Provided data
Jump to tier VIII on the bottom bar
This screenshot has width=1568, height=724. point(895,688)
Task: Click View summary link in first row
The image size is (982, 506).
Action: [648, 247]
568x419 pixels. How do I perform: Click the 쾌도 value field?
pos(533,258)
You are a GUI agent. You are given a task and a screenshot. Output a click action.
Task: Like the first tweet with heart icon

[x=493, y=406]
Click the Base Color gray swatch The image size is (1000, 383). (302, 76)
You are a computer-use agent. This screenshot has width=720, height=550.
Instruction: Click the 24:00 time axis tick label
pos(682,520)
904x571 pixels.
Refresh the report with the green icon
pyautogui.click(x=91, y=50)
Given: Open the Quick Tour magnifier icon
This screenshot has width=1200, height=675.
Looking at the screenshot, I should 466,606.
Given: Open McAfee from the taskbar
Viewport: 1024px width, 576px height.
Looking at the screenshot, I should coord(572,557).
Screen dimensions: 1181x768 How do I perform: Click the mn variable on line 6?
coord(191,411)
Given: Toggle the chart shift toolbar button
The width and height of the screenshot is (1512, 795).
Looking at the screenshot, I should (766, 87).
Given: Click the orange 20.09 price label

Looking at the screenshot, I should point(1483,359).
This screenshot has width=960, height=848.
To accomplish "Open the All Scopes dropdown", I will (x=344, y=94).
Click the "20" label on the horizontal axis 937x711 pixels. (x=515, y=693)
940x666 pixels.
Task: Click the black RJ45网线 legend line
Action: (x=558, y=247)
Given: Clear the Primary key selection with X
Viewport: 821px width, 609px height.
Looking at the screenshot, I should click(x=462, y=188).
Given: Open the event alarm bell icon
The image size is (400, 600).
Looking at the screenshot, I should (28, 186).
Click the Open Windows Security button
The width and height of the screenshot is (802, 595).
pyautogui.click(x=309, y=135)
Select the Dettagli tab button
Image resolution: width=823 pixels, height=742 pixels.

Directions
Only the lines containing "button" are needed; copy each of them from the data.

Answer to the exercise
Given: Toggle the chart shift toolbar button
Click the Open Windows Security button
Select the Dettagli tab button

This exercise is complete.